Spark 3.0 brings a new plugin framework to spark. This plugin framework allows users to plugin custom code at the driver and workers. This will allow for advanced monitoring and custom metrics tracking. This set of API’s are going to help tune spark better than before.

In this series of posts I will be discussing about the different aspects of plugin framework. This is the fifth post in the series, where we will discuss about rpc communication. You can read all the posts in the series here.

RPC Communication

Spark plugin framework allows driver and executor plugin to communicate to each using RPC messages. This facility is useful to send status or ask details from the driver for some initialisation of the configuration.

In this post, we will discuss about how to use the RPC communication of the plugin framework.

Types of Communication

RPC framework allows two types of communication. One is synchronous, where executor sends a message and waits for response. Another one is asynchronous where the executor follows fire and forget. Currently only executor plugin can initiate the communication.

Synchronous Message Passing

This section of the post discusses about how the synchronous communication works.

Define Messages

The below code defines the two messages. One request and one response

case object InitialConfigRequest extends  Serializable
case class InitialConfigResponse(value:Int) extends Serializable

All messages need to implement the Serializable.

Sending Message from Executor Plugin

The below code shows how to send a message from executor plugin

override def executorPlugin(): ExecutorPlugin = new ExecutorPlugin {
    var pluginContext:PluginContext = null
    var initialConfiguration:Int = 0

    override def init(ctx: PluginContext, extraConf: util.Map[String, String]): Unit = {
      pluginContext = ctx
      initialConfiguration = pluginContext.ask(InitialConfigRequest)
      println("the initial configuration is " + initialConfiguration)

In above code, we are using pluginContext.ask method to send a message. The return value will be stored as the configuration.
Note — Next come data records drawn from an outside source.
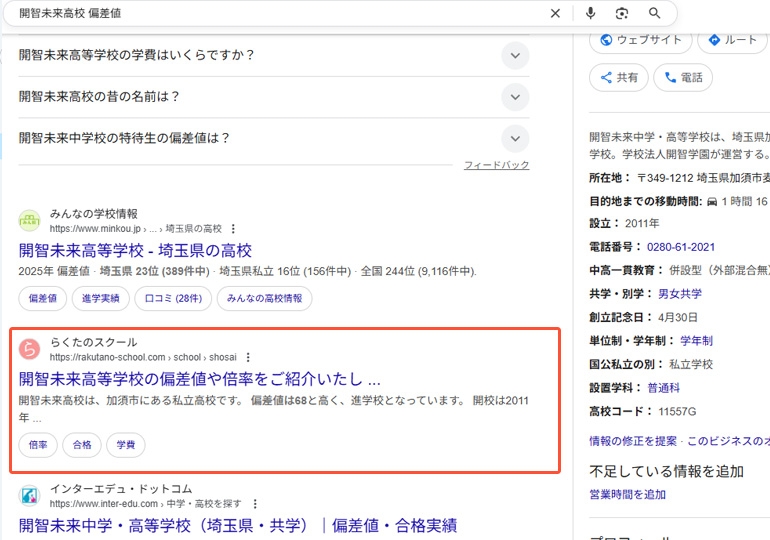770x540 pixels.
Task: Open more options for みんなの学校情報 result
Action: [234, 228]
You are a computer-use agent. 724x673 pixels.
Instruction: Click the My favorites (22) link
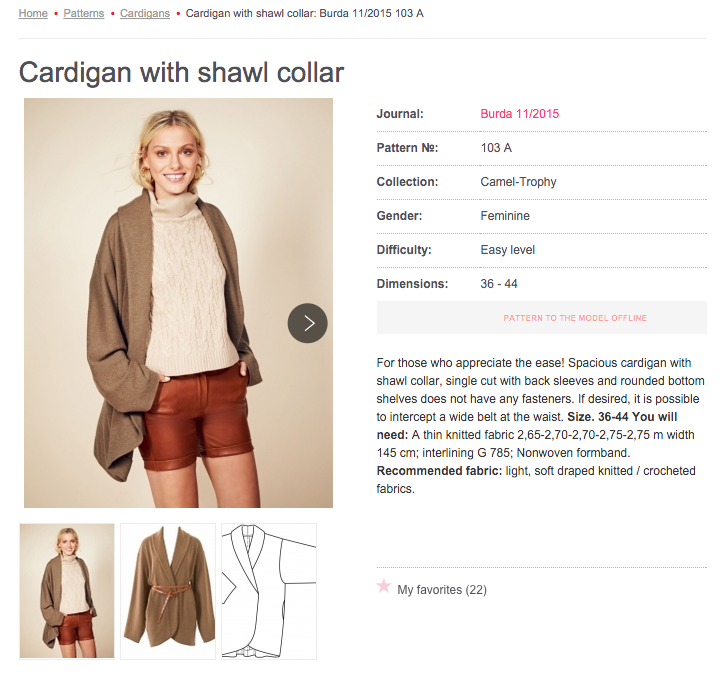tap(442, 590)

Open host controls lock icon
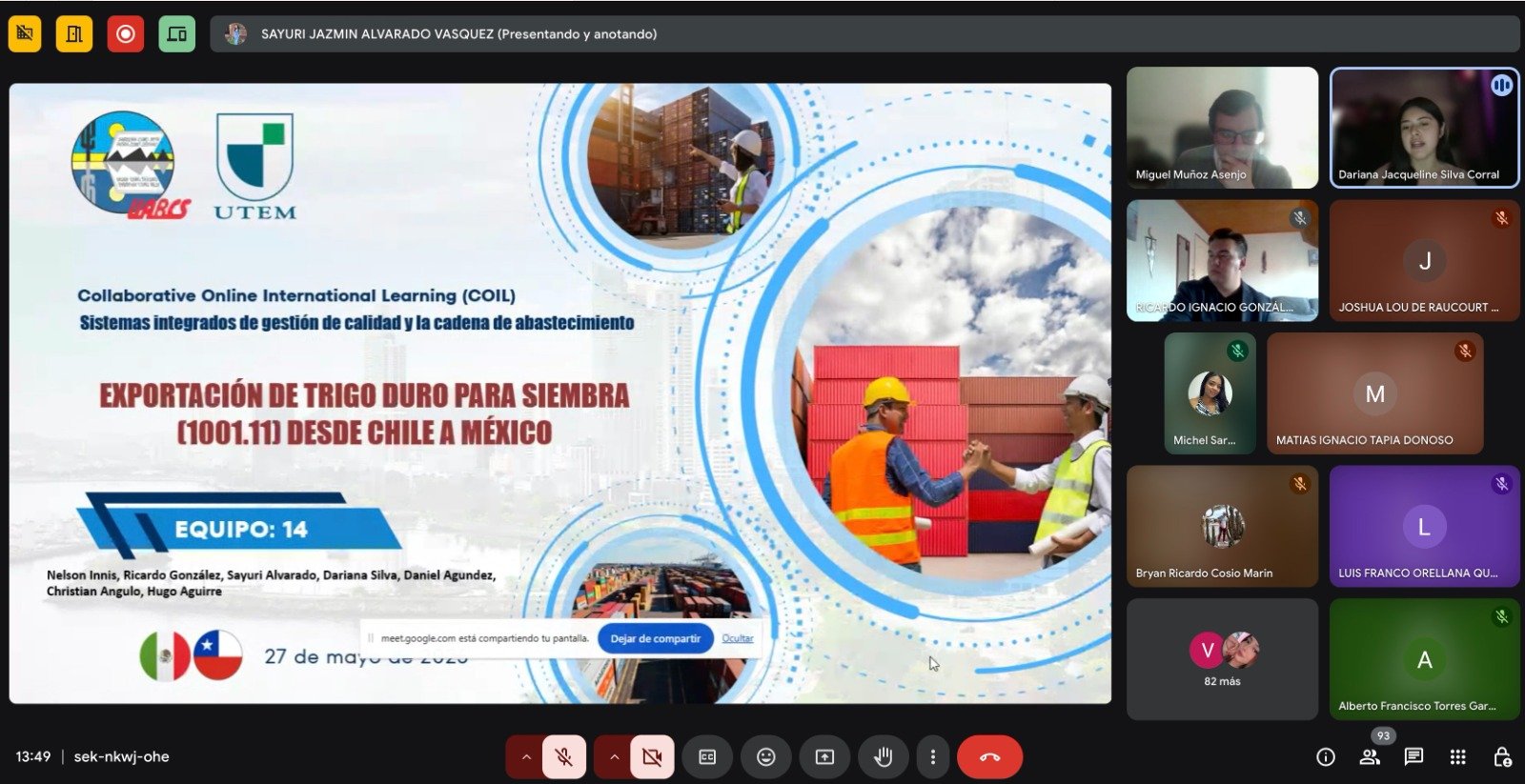(1502, 757)
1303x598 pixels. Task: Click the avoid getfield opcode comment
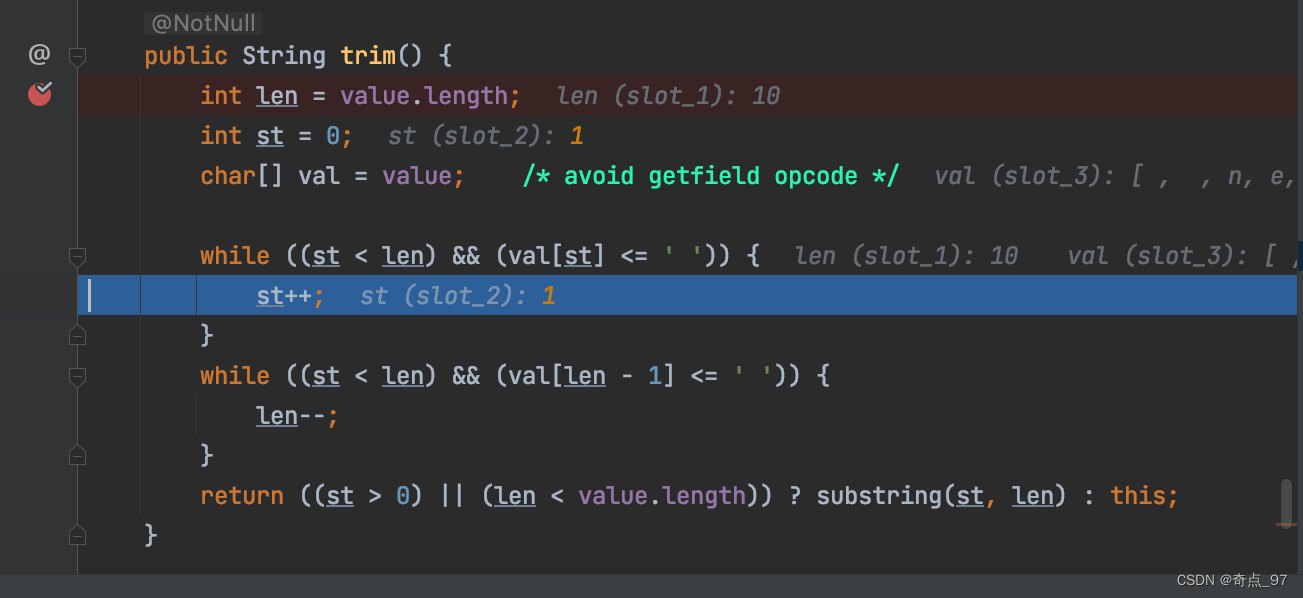[710, 175]
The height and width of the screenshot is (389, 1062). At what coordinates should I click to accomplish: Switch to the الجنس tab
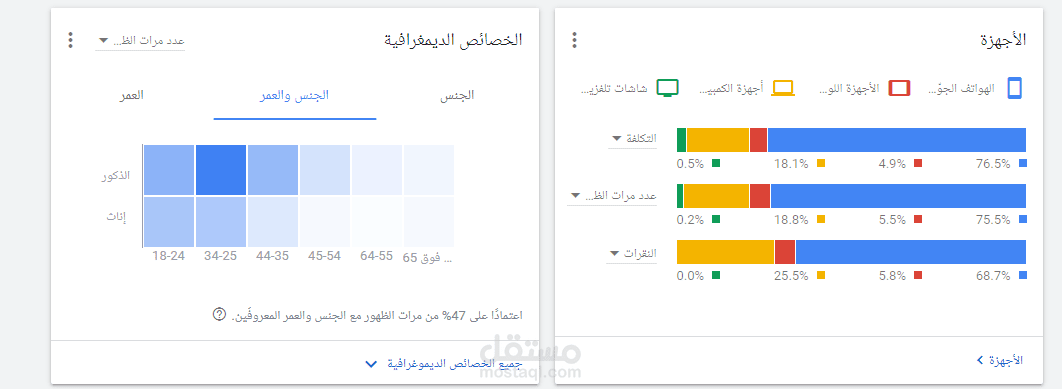(x=457, y=96)
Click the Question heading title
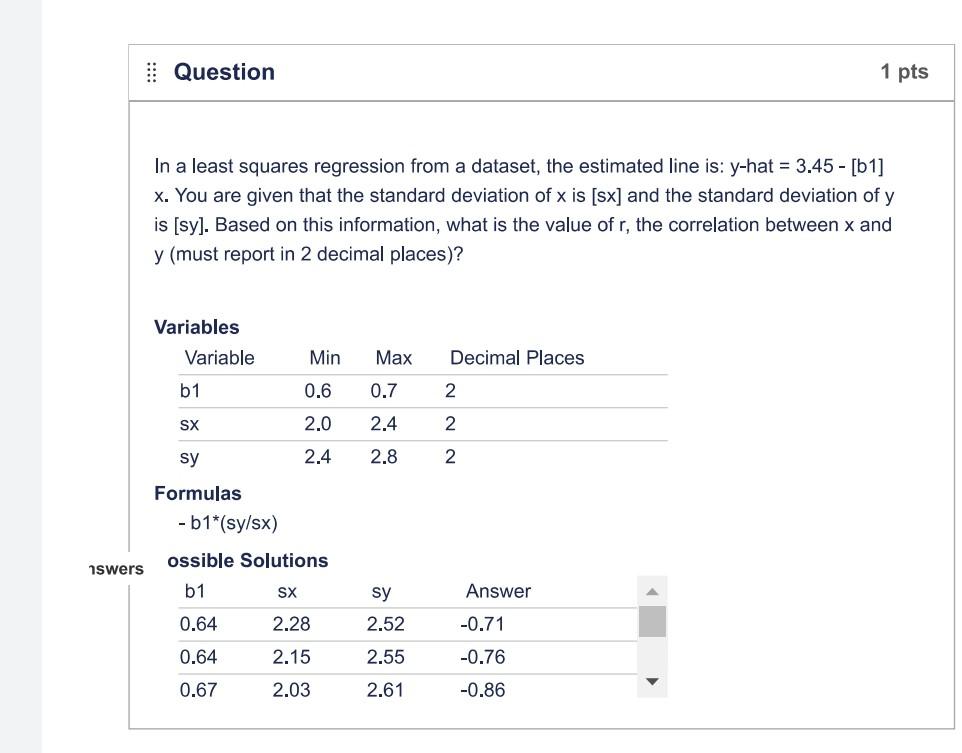The width and height of the screenshot is (962, 753). [x=224, y=71]
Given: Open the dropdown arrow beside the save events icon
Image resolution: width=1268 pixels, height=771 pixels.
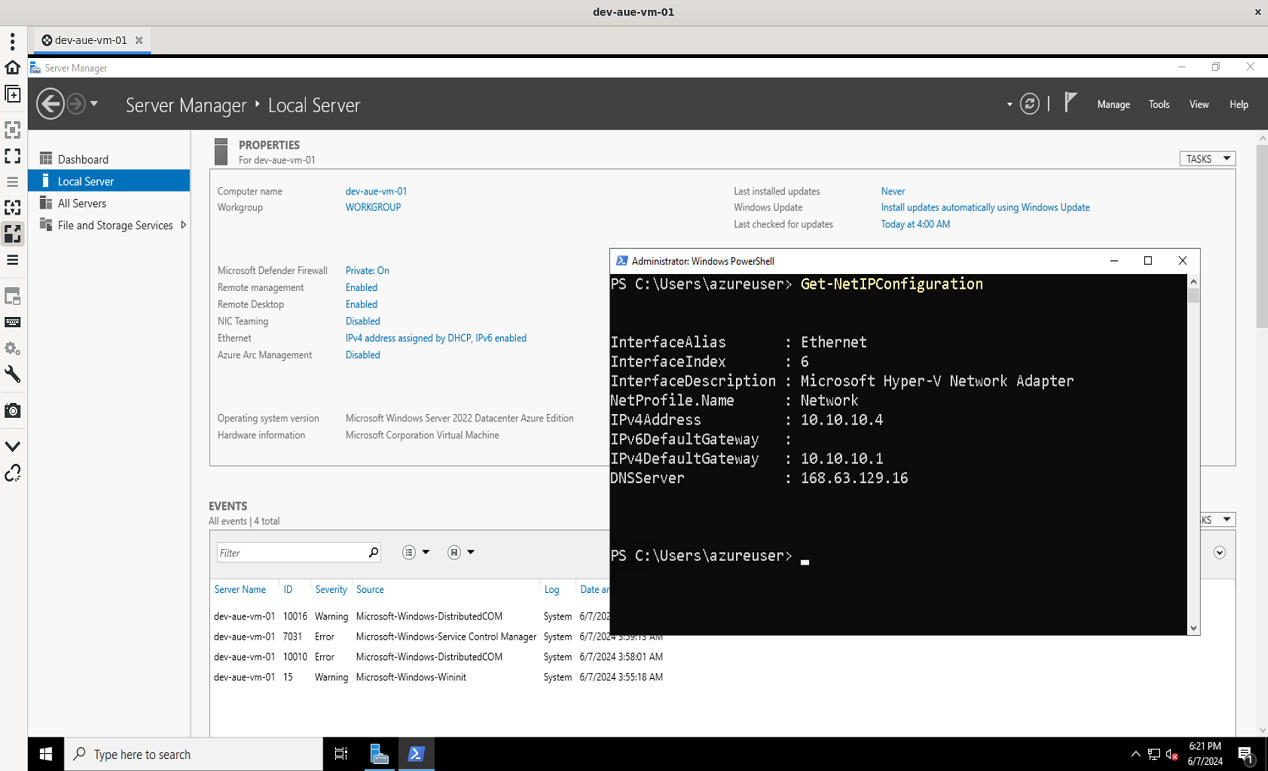Looking at the screenshot, I should [470, 551].
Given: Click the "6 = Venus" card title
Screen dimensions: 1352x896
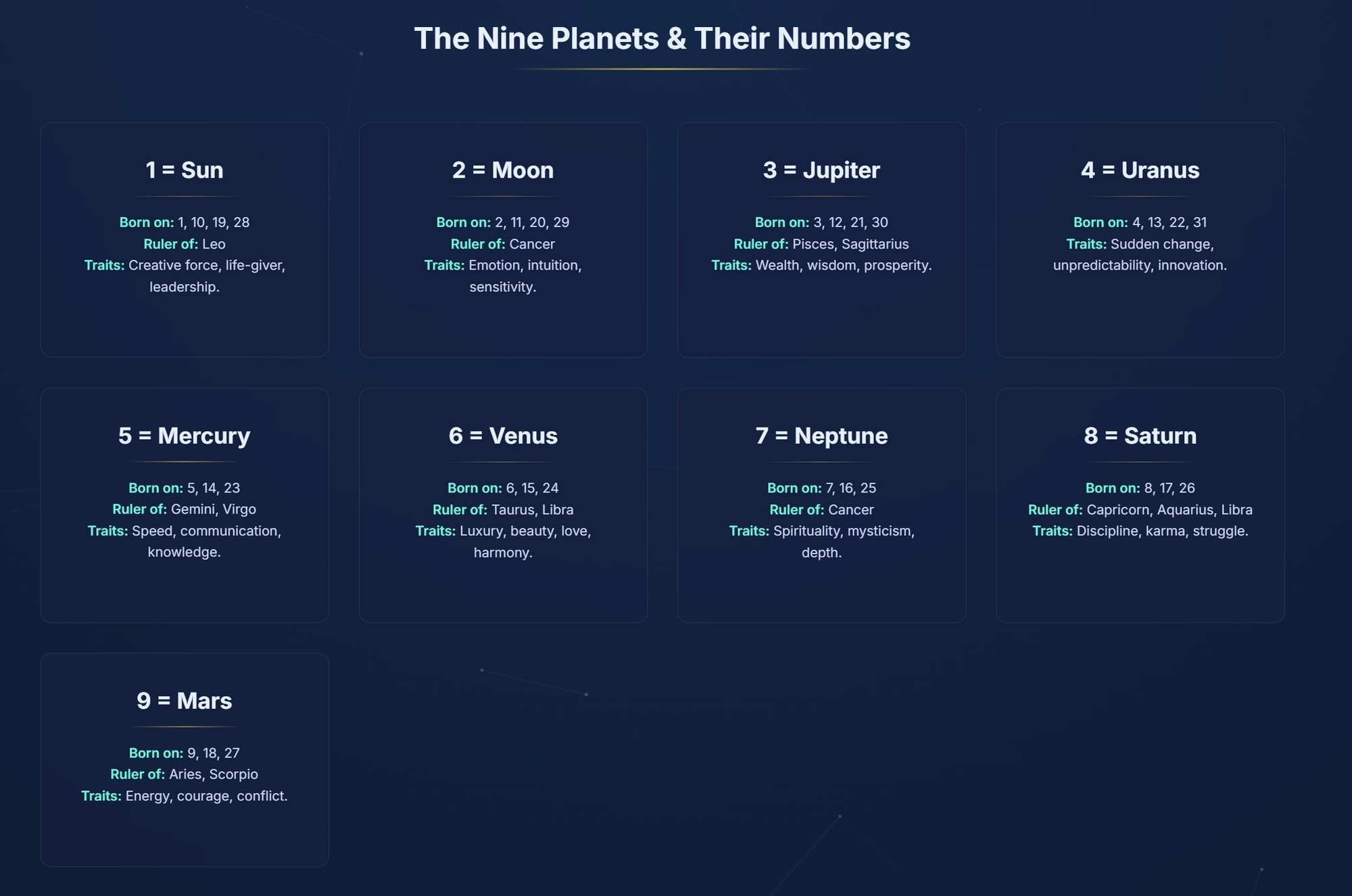Looking at the screenshot, I should [503, 436].
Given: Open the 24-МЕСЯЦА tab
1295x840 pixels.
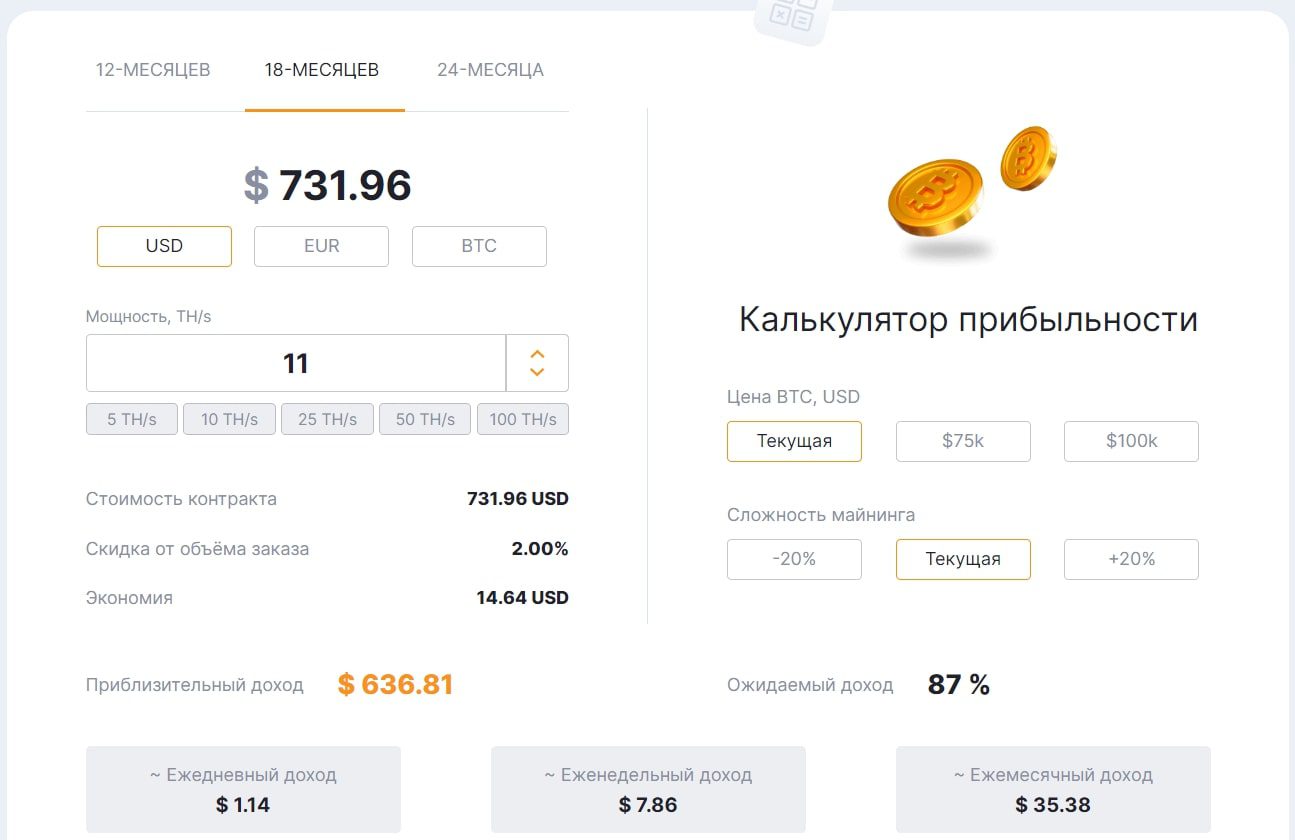Looking at the screenshot, I should [490, 70].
As the name suggest, ask is a synchronous API.

Handling Messages in Driver Plugin

The below code shows to how to handle these messages in driver plugin

 override def driverPlugin(): DriverPlugin = new DriverPlugin {
   override def receive(message: scala.Any): AnyRef = {
     message match {
       case InitialConfigRequest => InitialConfigResponse(10)

In driver plugin, we override receive method to receive the message. Then using pattern matching we respond to different messages. In this code, we are responding to the initial configuration message.

Asynchronous Messaging

In the last section we looked at how to do synchronous messaging. In this section, we will discuss about how to do the asynchronous ones.

Send Method

We will use send method rather than ask in executor plugin to send the message.

val rpcMessage = FinalValueResponse(10 * initialConfiguration)

As we can see from the code, we are not waiting for results.

Handling Messages in Driver Plugin

Handling messages in driver remains same. Rather than returning value, we return Unit to signify that there is no return value


case FinalValueResponse(value)  => println("the final value is "+ value); Unit


You can access complete code on github.


Spark plugin framework brings a powerful customization to spark ecosystem. In this post, we discussed how to do communication between driver and executor plugins.